Segment Open

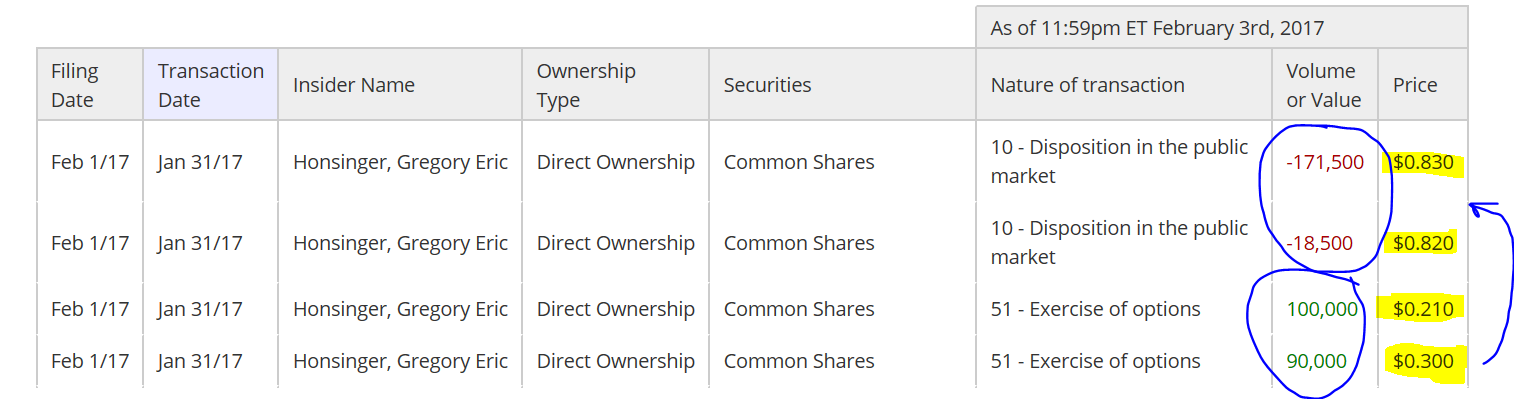Select the Securities column header
Viewport: 1514px width, 399px height.
click(842, 85)
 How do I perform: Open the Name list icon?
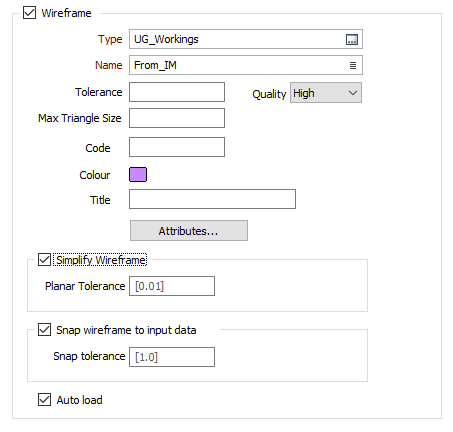pyautogui.click(x=353, y=65)
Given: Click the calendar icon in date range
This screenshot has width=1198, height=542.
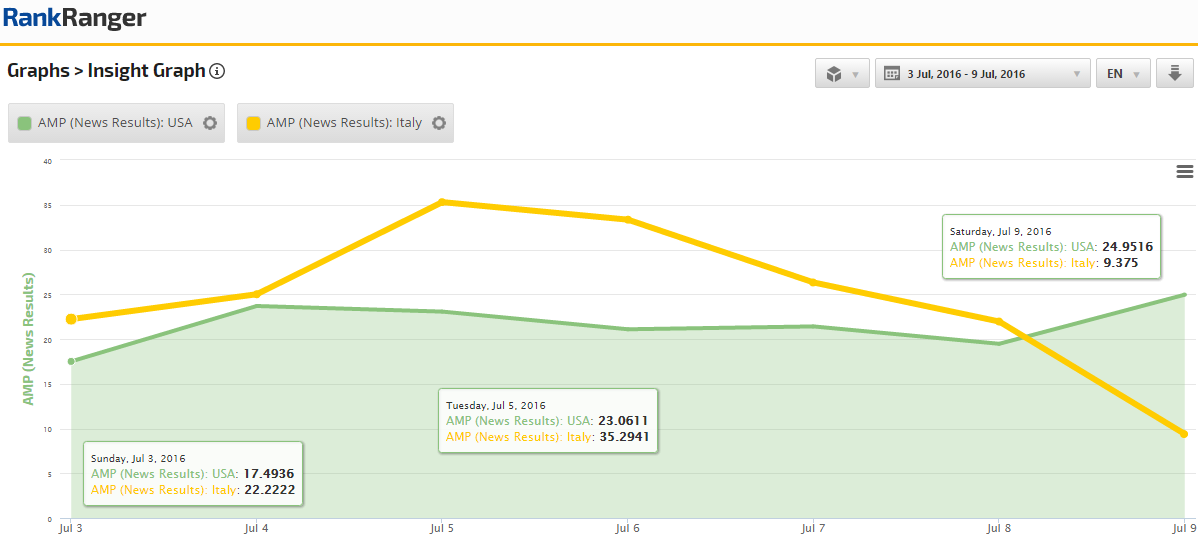Looking at the screenshot, I should click(x=891, y=74).
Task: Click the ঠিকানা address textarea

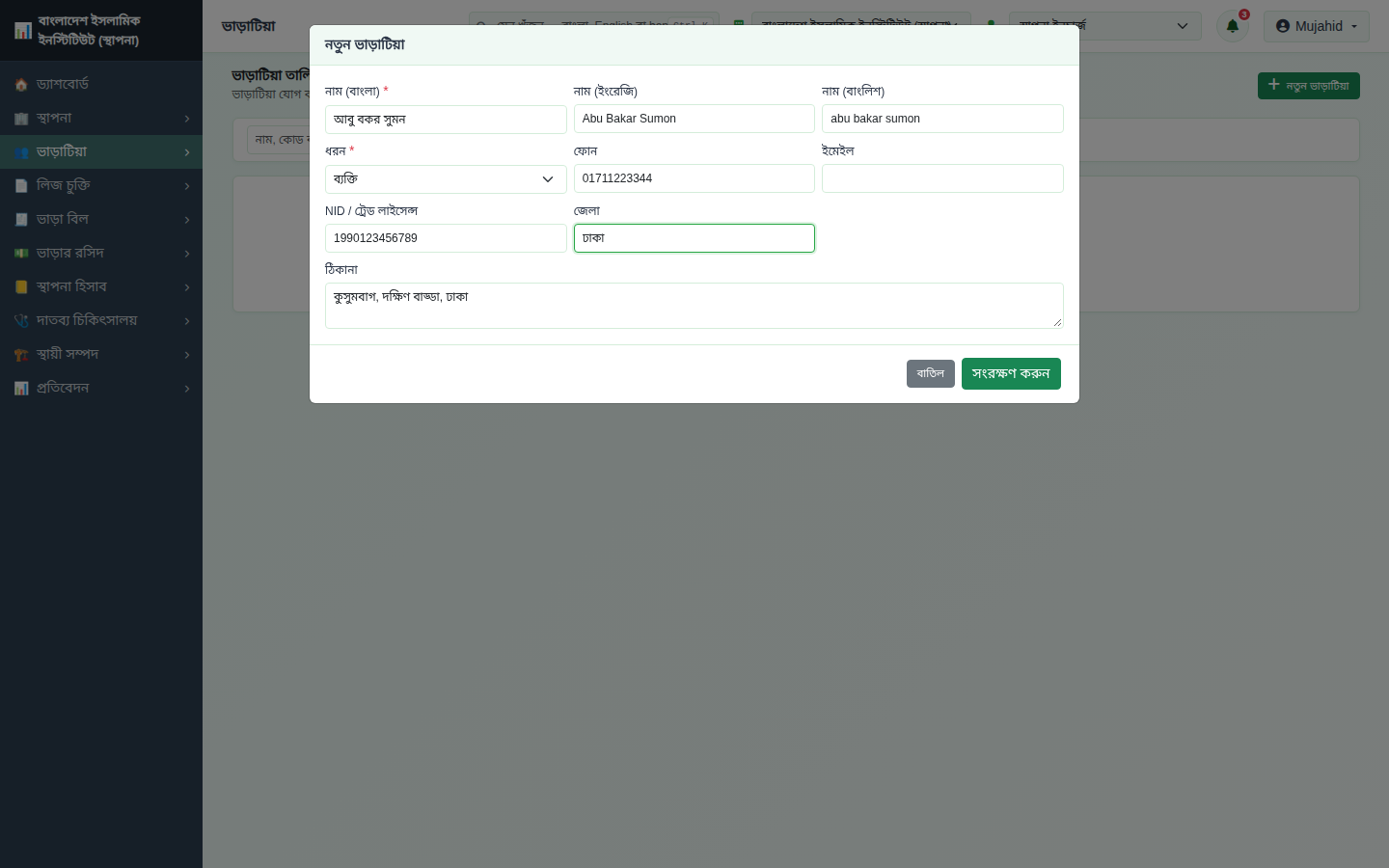Action: pos(694,306)
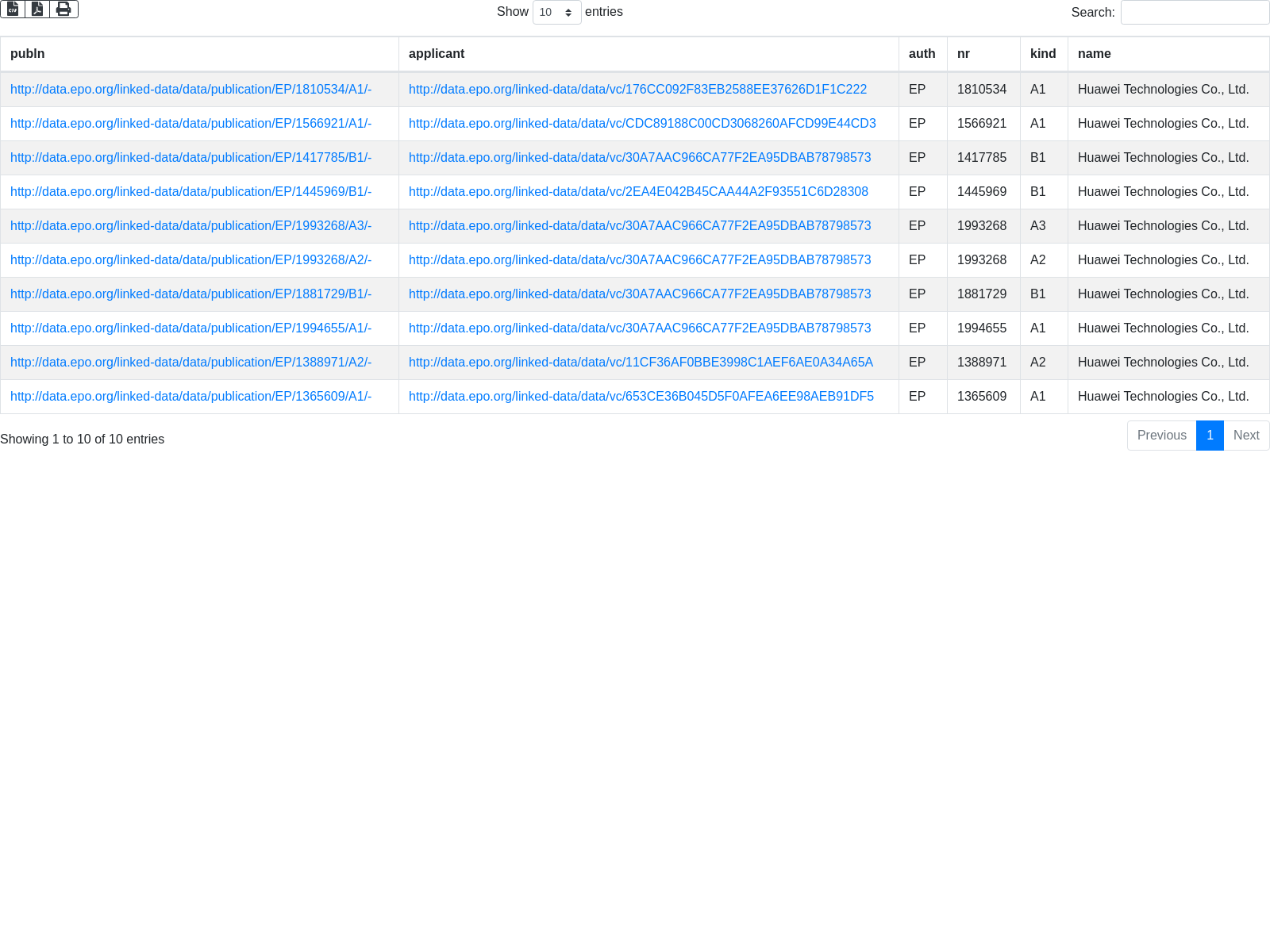This screenshot has height=952, width=1270.
Task: Sort by the kind column header
Action: (1043, 54)
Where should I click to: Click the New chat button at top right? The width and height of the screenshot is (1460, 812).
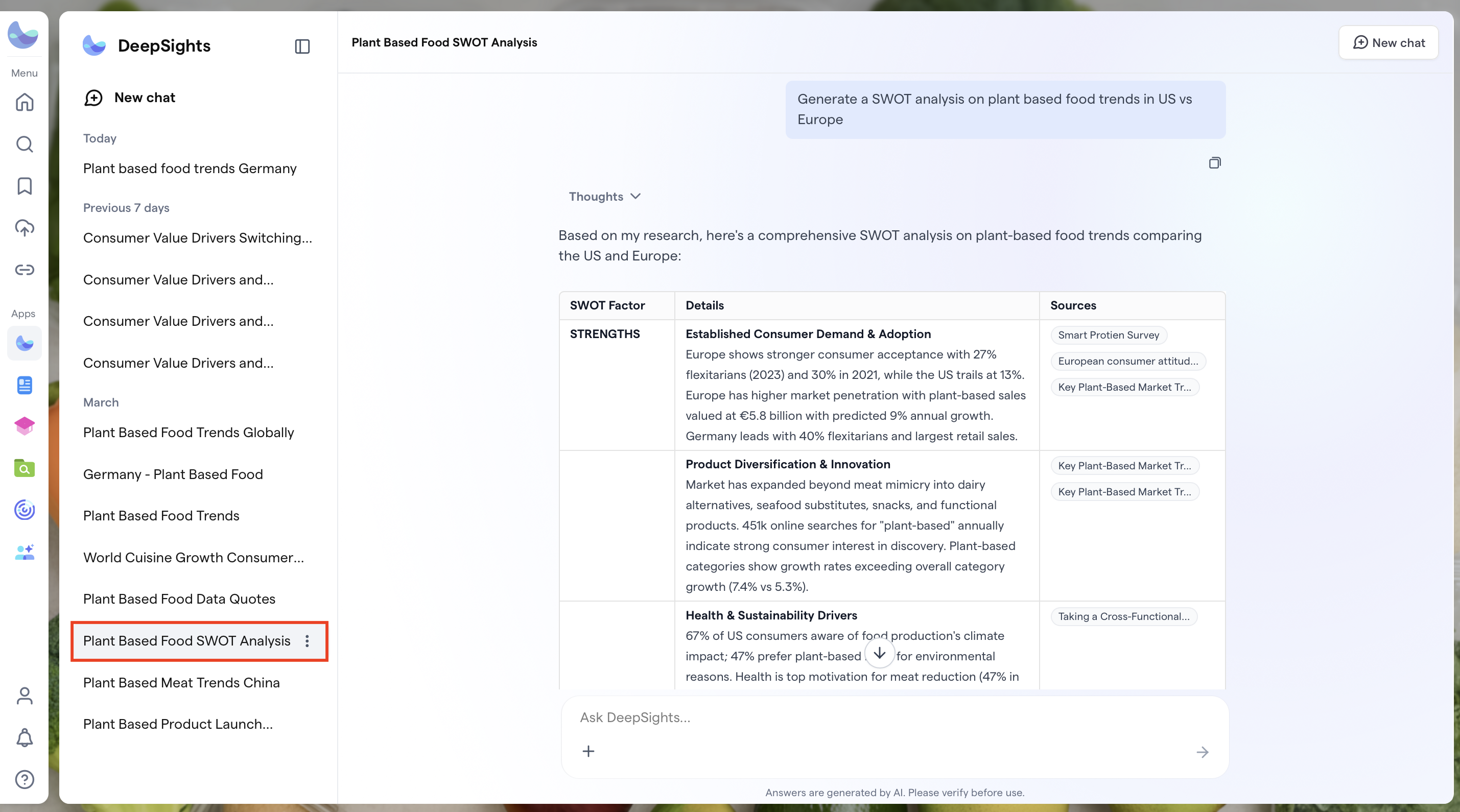click(x=1388, y=42)
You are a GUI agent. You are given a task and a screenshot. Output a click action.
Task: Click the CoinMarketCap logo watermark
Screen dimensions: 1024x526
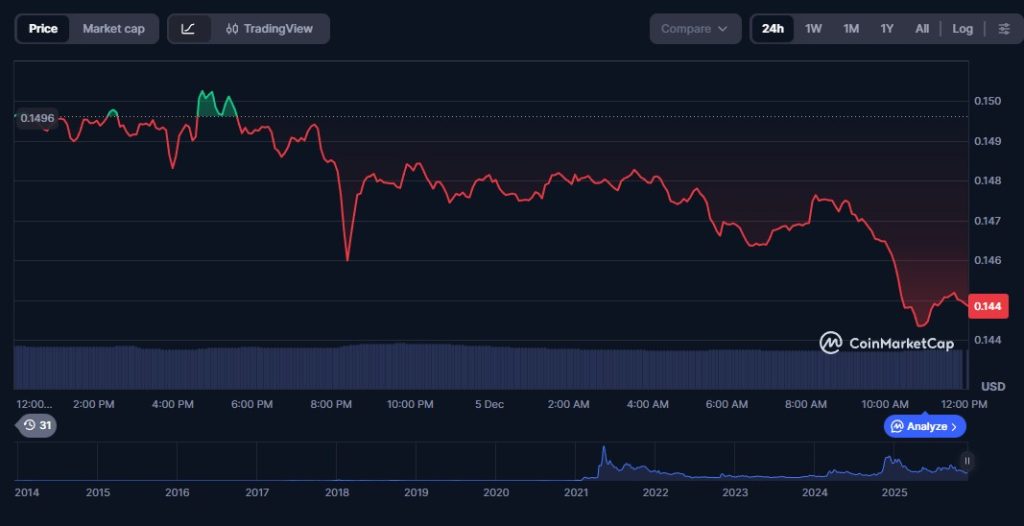point(887,343)
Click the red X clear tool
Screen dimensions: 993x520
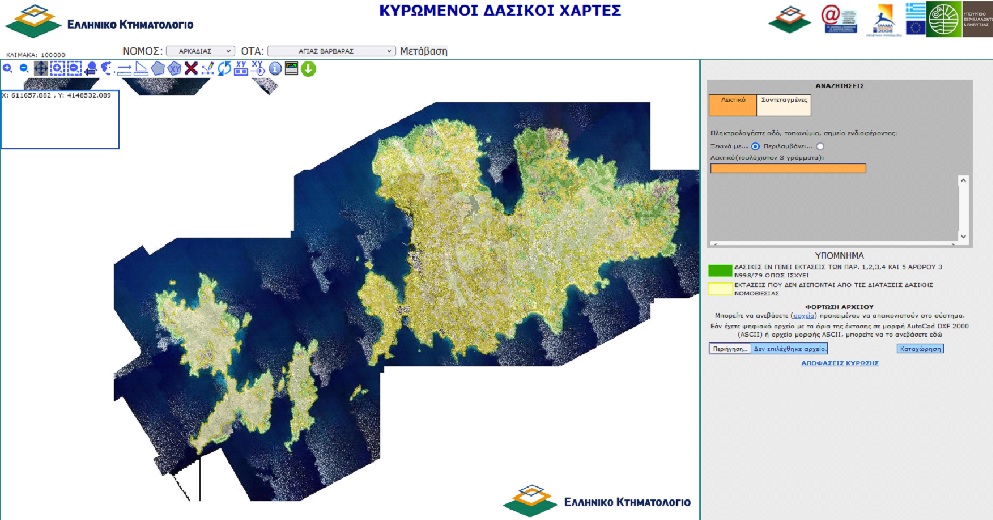pyautogui.click(x=191, y=68)
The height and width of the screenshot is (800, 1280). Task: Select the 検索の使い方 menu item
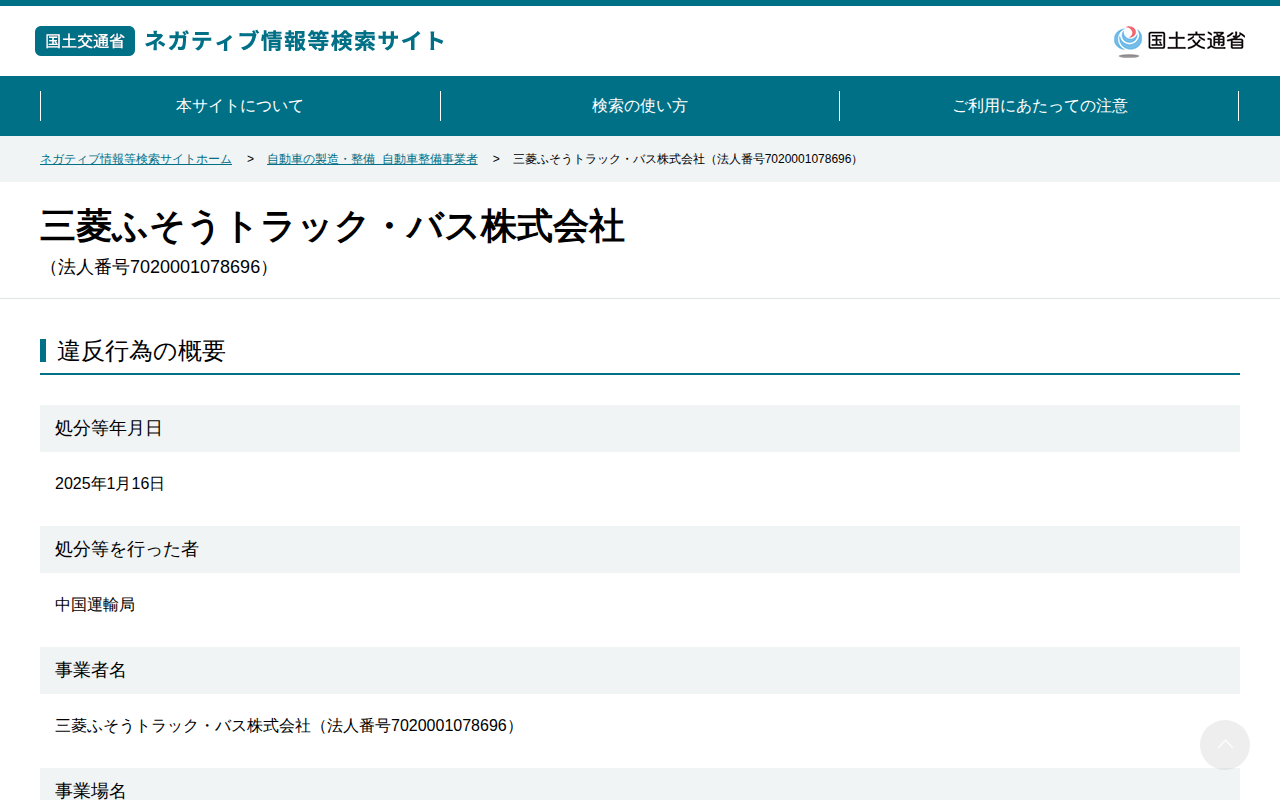point(640,106)
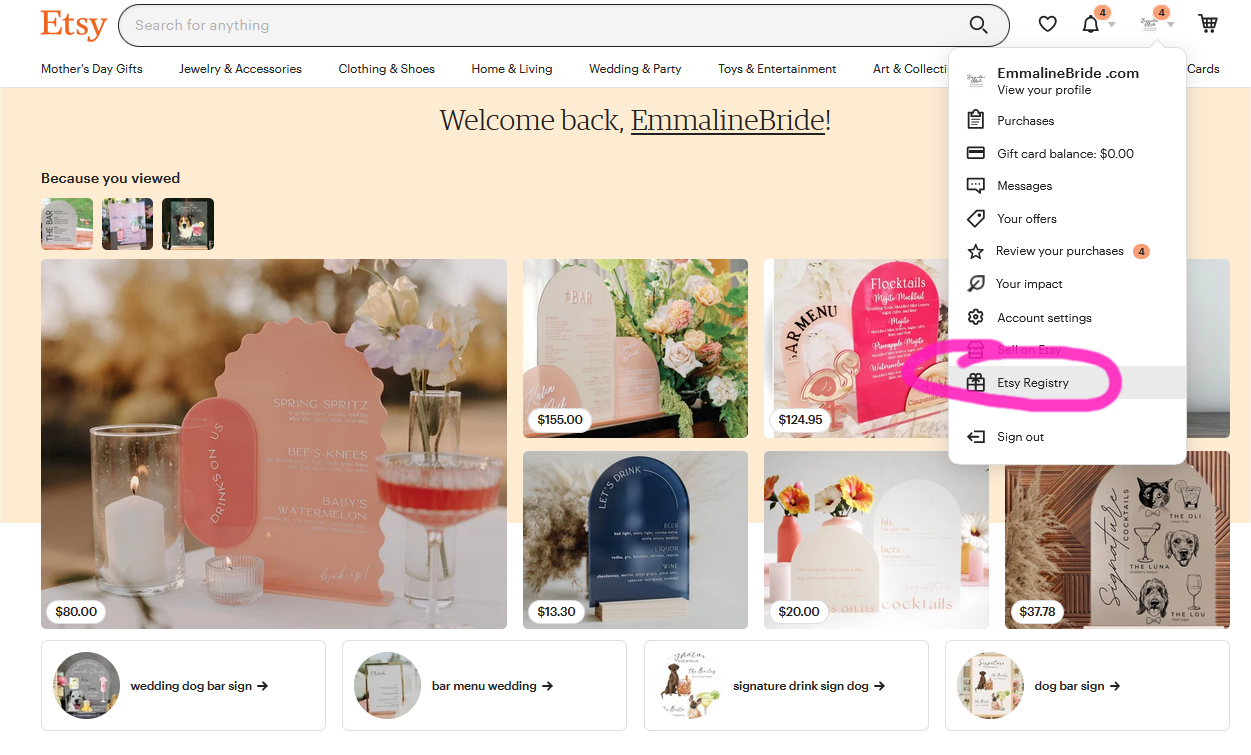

Segment Closed

• **Exercise objective**
Here the lines from the one containing "You are a GUI" through the end of the material are to be copied exactly, with the pictures omitted.

• **Result for this task**
You are a GUI agent. You are given a task and a screenshot. Output a click action.
Task: Click the CoinMarketCap logo watermark
Screen dimensions: 1024x526
point(887,343)
Click the red X clear tool
Screen dimensions: 993x520
pyautogui.click(x=191, y=68)
The height and width of the screenshot is (800, 1280). Task: Select the 検索の使い方 menu item
point(640,106)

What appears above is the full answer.